Mohammed Tariq is a consulting engineer and a skilled designer. He has left his mark in designing, implementing and rehabilitating many strategic projects in Iraq. Among his most famous designs were the double-decker Al-Jadriya Bridge in Baghdad in 1994, the reconstruction of the two damping towers at the Mosul Dam power station after they were destroyed during the American bombing of Iraq in 1991, and the reconstruction of the foundations of the Al-Hartha Power Station chimney using new pillars to strengthen them without removing them, which helped restore electricity to the southern governorates quickly.
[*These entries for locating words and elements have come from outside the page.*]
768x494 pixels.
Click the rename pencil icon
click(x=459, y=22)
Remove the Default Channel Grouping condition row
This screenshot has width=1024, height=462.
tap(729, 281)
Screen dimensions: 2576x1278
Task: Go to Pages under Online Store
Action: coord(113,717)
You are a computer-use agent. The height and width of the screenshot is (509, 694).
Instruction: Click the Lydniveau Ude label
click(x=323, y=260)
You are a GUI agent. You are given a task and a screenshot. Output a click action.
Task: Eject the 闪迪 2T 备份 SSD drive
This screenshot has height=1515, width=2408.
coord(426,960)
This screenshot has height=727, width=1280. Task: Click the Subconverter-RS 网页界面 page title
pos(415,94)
Among his other important works is his participation in designing the Rawa Bridge on the Euphrates River in 1989, and his participation in implementing the Latifiya Bridge, which was the first bridge to be built by purely Iraqi cadres in 1987.

== Director of GCPI ==
Mohammed Tariq moved to work in the General Company for Ports of Iraq. He rose through the ranks until he became the director of the General Company for Ports in the 1960s and 1970s. During his work there, he assumed the position of president of the Al-Minaa Sports Club in 1962–63 and 1966–69.

== Books ==
Muhammad Tariq is an author and researcher in various topics. He has two published books, the first is historical and the second is literary, which are:
- Shatt al-Arab and Shatt al-Basra and History.
- Scales of Arabic Poetry Using Binary Numbers.

== Death ==
On 10 July 2023, Muhammad Tariq died in the Jordanian capital, Amman, at the age of 97.